This link shows how you can do it using TreeMap class with a custom Comparator.

Answer 14

Use a generic comparator such as :

final class MapValueComparator<K,V extends Comparable<V>> implements Comparator<K> {

    private Map<K,V> map;

    private MapValueComparator() {
        super();
    }

    public MapValueComparator(Map<K,V> map) {
        this();
        this.map = map;
    }

    public int compare(K o1, K o2) {
        return map.get(o1).compareTo(map.get(02));
    }
}

Answer 15

Since TreeMap<> does not work for values that can be equal, I used this:

private <K, V extends Comparable<? super V>> List<Entry<K, V>> sort(Map<K, V> map)     {
    List<Map.Entry<K, V>> list = new LinkedList<Map.Entry<K, V>>(map.entrySet());
    Collections.sort(list, new Comparator<Map.Entry<K, V>>() {
        public int compare(Map.Entry<K, V> o1, Map.Entry<K, V> o2) {
            return o1.getValue().compareTo(o2.getValue());
        }
    });

    return list;
}

You might want to put list in a LinkedHashMap, but if you're only going to iterate over it right away, that's superfluous...

Answer 16

Some simple changes in order to have a sorted map with pairs that have duplicate values. In the compare method (class ValueComparator) when values are equal do not return 0 but return the result of comparing the 2 keys. Keys are distinct in a map so you succeed to keep duplicate values (which are sorted by keys by the way). So the above example could be modified like this:

    public int compare(Object a, Object b) {

        if((Double)base.get(a) < (Double)base.get(b)) {
          return 1;
        } else if((Double)base.get(a) == (Double)base.get(b)) {
          return ((String)a).compareTo((String)b);
        } else {
          return -1;
        }
      }
    }

Answer 17

If your Map values implement Comparable (e.g. String), this should work

Map<Object, String> map = new HashMap<Object, String>();
// Populate the Map
List<String> mapValues = new ArrayList<String>(map.values());
Collections.sort(mapValues);

If the map values themselves don't implement Comparable, but you have an instance of Comparable that can sort them, replace the last line with this:

Collections.sort(mapValues, comparable);

Answer 18

Okay, this version works with two new Map objects and two iterations and sorts on values. Hope, the performs well although the map entries must be looped twice:

public static void main(String[] args) {
	Map<String, String> unsorted = new HashMap<String, String>();
	unsorted.put("Cde", "Cde_Value");
	unsorted.put("Abc", "Abc_Value");
	unsorted.put("Bcd", "Bcd_Value");

	Comparator<String> comparer = new Comparator<String>() {
		@Override
		public int compare(String o1, String o2) {
			return o1.compareTo(o2);
		}};

	System.out.println(sortByValue(unsorted, comparer));

}

public static <K, V> Map<K,V> sortByValue(Map<K, V> in, Comparator<? super V> compare) {
	Map<V, K> swapped = new TreeMap<V, K>(compare);
	for(Entry<K,V> entry: in.entrySet()) {
		if (entry.getValue() != null) {
			swapped.put(entry.getValue(), entry.getKey());
		}
	}
	LinkedHashMap<K, V> result = new LinkedHashMap<K, V>();
	for(Entry<V,K> entry: swapped.entrySet()) {
		if (entry.getValue() != null) {
			result.put(entry.getValue(), entry.getKey());
		}
	}
	return result;
}

The solution uses a TreeMap with a Comparator and sorts out all null keys and values. First, the ordering functionality from the TreeMap is used to sort upon the values, next the sorted Map is used to create a result as a LinkedHashMap that retains has the same order of values.

#### [DATASET ENTRIES]
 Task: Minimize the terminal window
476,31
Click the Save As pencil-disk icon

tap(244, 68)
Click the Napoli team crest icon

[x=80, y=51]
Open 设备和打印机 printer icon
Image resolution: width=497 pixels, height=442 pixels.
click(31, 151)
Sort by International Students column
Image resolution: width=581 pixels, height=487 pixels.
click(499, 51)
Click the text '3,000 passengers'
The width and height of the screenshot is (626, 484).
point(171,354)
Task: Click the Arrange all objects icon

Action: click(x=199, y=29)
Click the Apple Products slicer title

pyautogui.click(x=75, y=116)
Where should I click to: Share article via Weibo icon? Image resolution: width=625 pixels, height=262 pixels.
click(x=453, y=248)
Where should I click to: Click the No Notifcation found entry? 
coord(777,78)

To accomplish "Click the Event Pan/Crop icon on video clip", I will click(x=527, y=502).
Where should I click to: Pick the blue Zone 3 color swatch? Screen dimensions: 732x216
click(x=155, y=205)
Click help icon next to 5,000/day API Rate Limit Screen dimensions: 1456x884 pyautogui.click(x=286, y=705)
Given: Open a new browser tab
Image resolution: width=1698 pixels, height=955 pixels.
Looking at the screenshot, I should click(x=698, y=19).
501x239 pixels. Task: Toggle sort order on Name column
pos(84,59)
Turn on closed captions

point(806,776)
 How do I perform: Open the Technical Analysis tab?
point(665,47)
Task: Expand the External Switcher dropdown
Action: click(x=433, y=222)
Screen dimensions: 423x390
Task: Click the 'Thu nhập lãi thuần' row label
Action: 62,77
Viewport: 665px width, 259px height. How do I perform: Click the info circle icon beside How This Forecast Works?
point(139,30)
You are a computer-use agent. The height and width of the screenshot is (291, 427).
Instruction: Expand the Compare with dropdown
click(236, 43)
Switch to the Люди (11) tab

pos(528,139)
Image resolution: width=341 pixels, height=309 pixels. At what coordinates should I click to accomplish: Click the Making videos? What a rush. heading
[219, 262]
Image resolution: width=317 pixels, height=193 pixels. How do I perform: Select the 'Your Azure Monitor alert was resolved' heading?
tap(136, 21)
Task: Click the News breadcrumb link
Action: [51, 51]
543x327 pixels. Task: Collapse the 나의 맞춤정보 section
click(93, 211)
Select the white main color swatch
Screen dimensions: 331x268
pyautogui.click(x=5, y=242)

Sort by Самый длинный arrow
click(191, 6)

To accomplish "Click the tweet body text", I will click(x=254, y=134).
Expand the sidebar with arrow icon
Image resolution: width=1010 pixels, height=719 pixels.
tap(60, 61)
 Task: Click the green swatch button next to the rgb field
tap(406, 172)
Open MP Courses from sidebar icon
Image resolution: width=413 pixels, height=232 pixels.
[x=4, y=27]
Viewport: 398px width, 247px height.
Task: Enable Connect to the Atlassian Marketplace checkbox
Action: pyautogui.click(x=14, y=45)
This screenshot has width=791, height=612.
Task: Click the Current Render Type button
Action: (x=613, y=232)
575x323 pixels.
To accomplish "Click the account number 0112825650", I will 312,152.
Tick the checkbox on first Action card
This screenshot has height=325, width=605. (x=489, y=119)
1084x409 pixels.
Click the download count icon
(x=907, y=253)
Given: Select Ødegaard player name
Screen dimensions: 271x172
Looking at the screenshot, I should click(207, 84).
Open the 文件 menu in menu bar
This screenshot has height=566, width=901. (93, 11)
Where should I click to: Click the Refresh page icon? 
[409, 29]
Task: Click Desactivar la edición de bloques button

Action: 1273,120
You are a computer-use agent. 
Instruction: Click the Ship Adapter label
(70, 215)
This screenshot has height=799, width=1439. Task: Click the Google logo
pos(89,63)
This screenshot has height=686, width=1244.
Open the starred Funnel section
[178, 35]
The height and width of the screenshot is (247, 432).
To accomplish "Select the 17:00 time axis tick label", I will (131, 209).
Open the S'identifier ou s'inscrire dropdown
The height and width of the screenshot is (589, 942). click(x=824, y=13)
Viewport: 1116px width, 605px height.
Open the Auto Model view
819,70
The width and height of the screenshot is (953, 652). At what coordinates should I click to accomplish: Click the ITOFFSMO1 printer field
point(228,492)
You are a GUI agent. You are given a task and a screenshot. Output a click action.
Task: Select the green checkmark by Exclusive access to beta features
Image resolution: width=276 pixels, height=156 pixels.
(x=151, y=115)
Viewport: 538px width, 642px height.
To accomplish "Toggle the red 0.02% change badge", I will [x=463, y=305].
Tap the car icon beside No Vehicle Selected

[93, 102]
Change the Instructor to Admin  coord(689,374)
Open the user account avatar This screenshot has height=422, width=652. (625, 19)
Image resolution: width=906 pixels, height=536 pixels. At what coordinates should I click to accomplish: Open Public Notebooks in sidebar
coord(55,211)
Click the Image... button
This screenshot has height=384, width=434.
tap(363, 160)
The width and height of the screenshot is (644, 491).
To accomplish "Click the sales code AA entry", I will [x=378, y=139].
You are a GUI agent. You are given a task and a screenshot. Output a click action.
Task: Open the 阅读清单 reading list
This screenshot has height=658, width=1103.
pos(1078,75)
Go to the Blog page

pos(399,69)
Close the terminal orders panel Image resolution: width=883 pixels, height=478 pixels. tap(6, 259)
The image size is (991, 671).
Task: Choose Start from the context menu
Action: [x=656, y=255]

#### [EXERCISE REQUIREMENTS]
a) According to the map-sorting thread, why did the author of Answer 15 not use TreeMap?
b) In the rows, please rewrite the stretch from the line containing "will click(x=527, y=502)." through the line containing "Action: 62,77" with "icon" replaced by "button" and everything else unchanged.

#### [EXERCISE RESULTS]
a) TreeMap does not work for values that can be equal.

b)
To accomplish "Click the Event Pan/Crop button on video clip", I will click(x=527, y=502).
Where should I click to: Pick the blue Zone 3 color swatch? Screen dimensions: 732x216
click(x=155, y=205)
Click help button next to 5,000/day API Rate Limit Screen dimensions: 1456x884 pyautogui.click(x=286, y=705)
Given: Open a new browser tab
Image resolution: width=1698 pixels, height=955 pixels.
Looking at the screenshot, I should click(x=698, y=19).
501x239 pixels. Task: Toggle sort order on Name column
pos(84,59)
Turn on closed captions

point(806,776)
 How do I perform: Open the Technical Analysis tab?
point(665,47)
Task: Expand the External Switcher dropdown
Action: click(x=433, y=222)
Screen dimensions: 423x390
Task: Click the 'Thu nhập lãi thuần' row label
Action: 62,77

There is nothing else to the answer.